* [DIRECTIONS FOR THIS TASK]:
In this exercise, every entry below is to be reproduced word for word.

Records from a collection:
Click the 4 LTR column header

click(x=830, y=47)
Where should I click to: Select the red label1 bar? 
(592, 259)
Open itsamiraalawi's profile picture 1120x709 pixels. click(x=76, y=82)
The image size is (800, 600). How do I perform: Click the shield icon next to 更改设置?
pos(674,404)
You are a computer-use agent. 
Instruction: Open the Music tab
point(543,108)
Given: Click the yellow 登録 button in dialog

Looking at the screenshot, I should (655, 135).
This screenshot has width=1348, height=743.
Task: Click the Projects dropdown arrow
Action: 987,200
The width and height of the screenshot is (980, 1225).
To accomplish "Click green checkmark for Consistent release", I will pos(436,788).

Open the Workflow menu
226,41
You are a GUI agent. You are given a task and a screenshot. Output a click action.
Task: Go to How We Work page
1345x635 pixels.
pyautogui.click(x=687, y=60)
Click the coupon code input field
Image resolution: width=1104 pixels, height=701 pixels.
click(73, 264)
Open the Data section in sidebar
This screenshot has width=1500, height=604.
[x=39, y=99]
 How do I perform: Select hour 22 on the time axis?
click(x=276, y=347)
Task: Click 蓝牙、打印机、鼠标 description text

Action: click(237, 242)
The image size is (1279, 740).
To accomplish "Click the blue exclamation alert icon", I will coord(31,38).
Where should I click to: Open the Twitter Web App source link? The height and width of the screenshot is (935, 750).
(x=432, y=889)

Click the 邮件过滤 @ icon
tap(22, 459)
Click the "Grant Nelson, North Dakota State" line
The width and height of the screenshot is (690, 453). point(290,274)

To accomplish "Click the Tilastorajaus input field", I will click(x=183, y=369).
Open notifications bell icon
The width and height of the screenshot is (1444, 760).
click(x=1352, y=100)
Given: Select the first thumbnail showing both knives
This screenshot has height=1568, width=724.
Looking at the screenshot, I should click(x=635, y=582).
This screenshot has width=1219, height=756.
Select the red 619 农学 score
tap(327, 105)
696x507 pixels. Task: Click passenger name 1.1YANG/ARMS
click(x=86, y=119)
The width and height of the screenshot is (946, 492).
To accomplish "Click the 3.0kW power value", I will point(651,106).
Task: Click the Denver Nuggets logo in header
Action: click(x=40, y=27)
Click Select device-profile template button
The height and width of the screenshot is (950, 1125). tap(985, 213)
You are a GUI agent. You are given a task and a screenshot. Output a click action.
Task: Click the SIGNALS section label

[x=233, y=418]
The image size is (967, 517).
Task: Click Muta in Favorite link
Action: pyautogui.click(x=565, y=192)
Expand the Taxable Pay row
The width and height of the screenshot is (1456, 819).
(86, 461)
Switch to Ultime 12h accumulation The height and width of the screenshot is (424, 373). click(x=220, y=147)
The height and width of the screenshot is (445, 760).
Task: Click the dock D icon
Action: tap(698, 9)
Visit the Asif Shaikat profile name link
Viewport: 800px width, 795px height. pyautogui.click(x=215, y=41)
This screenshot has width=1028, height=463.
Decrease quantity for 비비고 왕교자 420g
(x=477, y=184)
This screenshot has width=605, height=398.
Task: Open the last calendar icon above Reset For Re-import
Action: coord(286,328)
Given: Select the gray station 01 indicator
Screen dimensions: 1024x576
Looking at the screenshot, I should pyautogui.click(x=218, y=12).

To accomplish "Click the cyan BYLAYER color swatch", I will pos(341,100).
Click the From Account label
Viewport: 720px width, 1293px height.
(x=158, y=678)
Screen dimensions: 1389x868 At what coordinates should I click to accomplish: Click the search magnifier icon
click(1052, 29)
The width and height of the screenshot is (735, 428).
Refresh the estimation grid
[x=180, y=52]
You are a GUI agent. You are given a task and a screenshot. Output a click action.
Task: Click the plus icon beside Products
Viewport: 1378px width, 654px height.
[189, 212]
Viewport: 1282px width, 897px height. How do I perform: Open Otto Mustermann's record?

* [COMPLETED TASK]:
Click the 4 LTR column header

click(x=830, y=47)
Where should I click to: Select the red label1 bar? 
(592, 259)
Open itsamiraalawi's profile picture 1120x709 pixels. click(x=76, y=82)
The image size is (800, 600). How do I perform: Click the shield icon next to 更改设置?
pos(674,404)
You are a computer-use agent. 
Instruction: Open the Music tab
point(543,108)
Given: Click the yellow 登録 button in dialog

Looking at the screenshot, I should (655, 135).
This screenshot has width=1348, height=743.
Task: Click the Projects dropdown arrow
Action: 987,200
The width and height of the screenshot is (980, 1225).
To accomplish "Click green checkmark for Consistent release", I will pos(436,788).

Open the Workflow menu
226,41
You are a GUI agent. You are given a task and a screenshot. Output a click action.
Task: Go to How We Work page
1345x635 pixels.
pyautogui.click(x=687, y=60)
Click the coupon code input field
Image resolution: width=1104 pixels, height=701 pixels.
click(73, 264)
Open the Data section in sidebar
This screenshot has width=1500, height=604.
[x=39, y=99]
 How do I perform: Select hour 22 on the time axis?
click(x=276, y=347)
Task: Click 蓝牙、打印机、鼠标 description text

Action: click(237, 242)
The image size is (1279, 740).
To accomplish "Click the blue exclamation alert icon", I will coord(31,38).
Where should I click to: Open the Twitter Web App source link? The height and width of the screenshot is (935, 750).
(x=432, y=889)

Click the 邮件过滤 @ icon
tap(22, 459)
Click the "Grant Nelson, North Dakota State" line
The width and height of the screenshot is (690, 453). point(290,274)

To accomplish "Click the Tilastorajaus input field", I will click(x=183, y=369).
Open notifications bell icon
The width and height of the screenshot is (1444, 760).
click(x=1352, y=100)
Given: Select the first thumbnail showing both knives
This screenshot has height=1568, width=724.
Looking at the screenshot, I should click(x=635, y=582).
This screenshot has width=1219, height=756.
Select the red 619 农学 score
tap(327, 105)
696x507 pixels. Task: Click passenger name 1.1YANG/ARMS
click(x=86, y=119)
The width and height of the screenshot is (946, 492).
To accomplish "Click the 3.0kW power value", I will point(651,106).
Task: Click the Denver Nuggets logo in header
Action: click(x=40, y=27)
Click Select device-profile template button
The height and width of the screenshot is (950, 1125). tap(985, 213)
You are a GUI agent. You are given a task and a screenshot. Output a click action.
Task: Click the SIGNALS section label

[x=233, y=418]
The image size is (967, 517).
Task: Click Muta in Favorite link
Action: pyautogui.click(x=565, y=192)
Expand the Taxable Pay row
The width and height of the screenshot is (1456, 819).
(86, 461)
Switch to Ultime 12h accumulation The height and width of the screenshot is (424, 373). click(x=220, y=147)
The height and width of the screenshot is (445, 760).
Task: Click the dock D icon
Action: tap(698, 9)
Visit the Asif Shaikat profile name link
Viewport: 800px width, 795px height. pyautogui.click(x=215, y=41)
This screenshot has width=1028, height=463.
Decrease quantity for 비비고 왕교자 420g
(x=477, y=184)
This screenshot has width=605, height=398.
Task: Open the last calendar icon above Reset For Re-import
Action: coord(286,328)
Given: Select the gray station 01 indicator
Screen dimensions: 1024x576
Looking at the screenshot, I should pyautogui.click(x=218, y=12).

To accomplish "Click the cyan BYLAYER color swatch", I will pos(341,100).
Click the From Account label
Viewport: 720px width, 1293px height.
(x=158, y=678)
Screen dimensions: 1389x868 At what coordinates should I click to accomplish: Click the search magnifier icon
click(1052, 29)
The width and height of the screenshot is (735, 428).
Refresh the estimation grid
[x=180, y=52]
You are a GUI agent. You are given a task and a screenshot. Output a click action.
Task: Click the plus icon beside Products
Viewport: 1378px width, 654px height.
[189, 212]
Viewport: 1282px width, 897px height. How do I perform: Open Otto Mustermann's record?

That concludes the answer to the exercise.